BEGIN PAGE EXCERPT

Packed with streamlined panels that promote videos, podcasts and the latest campus news, the Pioneer’s new website went live Wednesday, Aug. 5.
Pioneer Webmaster Amar Molinas and former Assistant Lab Director Ted Satterfield started working on the website redesign in April.
Satterfield said he and Pioneer Lab Director Ronna Austin felt the former site was outdated. Among other things, it wasn’t mobile-friendly and listening to podcasts could be difficult, depending on the Internet browser used, he said.
“We couldn’t embed YouTube videos without going through a ridiculous process.”
Satterfield said the biggest decision he and Austin made was to move from the content-management system Joomla to WordPress.
He said he had used WordPress in the past and found it to be more user-friendly as well as a format where more images could be used.
“I think it’s important to have multimedia,” Satterfield said. “I think that’s what readers and viewers expect now — not just text.
“They want photos and videos, infographics — things like that. I think it’s important to have a variety of media.”
Molinas, a computer science major, joined the team when it came time to actually start building the new site.
He said when he and Satterfield began actual development of the new site, they were faced with the daunting task of transferring more than 4,000 stories from the old site to the new one — a task that Molinas said was huge both technically and logistically.
Satterfield agreed.
“We wanted everything that was on the Joomla site to be on the WordPress site,” he said.  “Doing that migration was probably the biggest hurdle we had.”
Despite that, Molinas said, he was happy to make the move. He said posting material on the old site was a messy process and certain features didn’t always function correctly.
“Google Analytics didn’t work so we couldn’t get the best information about who was actually visiting the site.”
Satterfield said although readers now have access to more, the display is not as cluttered.
“We have things set up according to category in a visually appealing way so that people can find things they are looking for,” he said. “We have a lot more sections than we did before.”
And, Molinas said, after a lot of tweaking, the new design also is mobile-friendly, as planned.
“The whole way that websites are designed now —  like in the last five years — it’s really gone from websites being designed for desktop PCs or maybe laptops, to websites being designed primarily for your phone,” he said. “This design is much better — it’s able to handle that.”
Monica Gordon, political science major, said she had visited the former Pioneer website and felt it looked like a typical newspaper website.
“The [print newspaper] had better art — better pictures — so that’s the one I went with more often,” she said.
Satterfield said alhough the site is up, there will likely be bugs to fix as the semester progresses.
“When we finally went live, [Amar] pulled it up on his phone and the banner was messed up,” Satterfield said.
“It’s kind of funny because you look at it on the screen and it looks like it’s adapting nicely but then it was messed up on the phone.”
Molinas said, when developing software, it looks the same across most devices. But when it comes to websites, it’s a different story.
“Because you’re using different web browsers to look at pages, you never know for sure that you’ve got everybody seeing exactly what you’re seeing, no matter how hard you work,” he said. “That’s a major engineering hurdle for websites.”
Satterfield and Molinas have pulled up the new website on various browsers and devices, such as the iPhone, iMac, laptop and Android tablet.
“Now it’s made for adapting to every device,” Satterfield said. “I think the tablet view actually looks the best in my opinion.”

END PAGE EXCERPT

Decide whether each statement agrees with the article on the Pioneer website redesign, answering yes or no and quoting the words of the article that settle it: (a) Work on the redesign began in April. (b) The former site ran on WordPress. (c) Satterfield considers the phone view the best-looking one. The items that follow come from a separate source.

BEGIN DATASET EXCERPTS

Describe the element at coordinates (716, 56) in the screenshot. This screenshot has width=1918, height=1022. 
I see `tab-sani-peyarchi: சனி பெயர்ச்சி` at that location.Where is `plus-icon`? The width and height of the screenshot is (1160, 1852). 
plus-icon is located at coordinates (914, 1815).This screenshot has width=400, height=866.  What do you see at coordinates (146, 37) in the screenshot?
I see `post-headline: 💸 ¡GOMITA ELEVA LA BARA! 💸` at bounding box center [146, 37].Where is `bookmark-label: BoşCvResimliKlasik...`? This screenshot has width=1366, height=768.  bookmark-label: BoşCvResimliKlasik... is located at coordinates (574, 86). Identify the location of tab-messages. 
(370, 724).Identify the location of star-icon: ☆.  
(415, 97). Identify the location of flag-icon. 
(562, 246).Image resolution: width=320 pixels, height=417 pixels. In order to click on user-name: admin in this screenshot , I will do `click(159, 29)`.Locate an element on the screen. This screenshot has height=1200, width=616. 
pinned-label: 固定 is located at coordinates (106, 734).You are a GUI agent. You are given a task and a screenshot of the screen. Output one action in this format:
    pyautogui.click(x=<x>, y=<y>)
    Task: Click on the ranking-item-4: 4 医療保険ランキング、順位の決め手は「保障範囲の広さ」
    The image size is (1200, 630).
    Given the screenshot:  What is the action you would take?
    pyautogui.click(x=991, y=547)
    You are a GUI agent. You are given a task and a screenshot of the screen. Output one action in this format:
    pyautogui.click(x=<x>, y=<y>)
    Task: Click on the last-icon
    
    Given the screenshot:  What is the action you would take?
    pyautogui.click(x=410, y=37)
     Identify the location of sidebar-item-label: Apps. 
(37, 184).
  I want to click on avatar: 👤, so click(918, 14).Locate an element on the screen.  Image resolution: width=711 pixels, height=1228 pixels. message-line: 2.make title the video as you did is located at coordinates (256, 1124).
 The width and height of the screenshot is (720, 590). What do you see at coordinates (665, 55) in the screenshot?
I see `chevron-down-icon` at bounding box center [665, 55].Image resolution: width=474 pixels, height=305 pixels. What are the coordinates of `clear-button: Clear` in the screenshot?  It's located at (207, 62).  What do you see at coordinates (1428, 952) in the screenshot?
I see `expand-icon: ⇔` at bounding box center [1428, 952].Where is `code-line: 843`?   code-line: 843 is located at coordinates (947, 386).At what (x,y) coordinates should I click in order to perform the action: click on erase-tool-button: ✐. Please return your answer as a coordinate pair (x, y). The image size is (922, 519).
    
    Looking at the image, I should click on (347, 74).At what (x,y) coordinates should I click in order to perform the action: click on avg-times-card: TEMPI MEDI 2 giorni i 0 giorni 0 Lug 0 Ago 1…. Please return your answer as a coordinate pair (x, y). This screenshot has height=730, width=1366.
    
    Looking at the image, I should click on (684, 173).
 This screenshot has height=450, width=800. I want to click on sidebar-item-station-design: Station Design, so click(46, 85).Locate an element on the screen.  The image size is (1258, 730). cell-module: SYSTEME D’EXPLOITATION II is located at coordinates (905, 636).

END DATASET EXCERPTS

### [RESPONSE TO THIS TASK]
(a) Yes: "started working on the website redesign in April."
(b) No: "move from the content-management system Joomla to WordPress."
(c) No: "I think the tablet view actually looks the best in my opinion."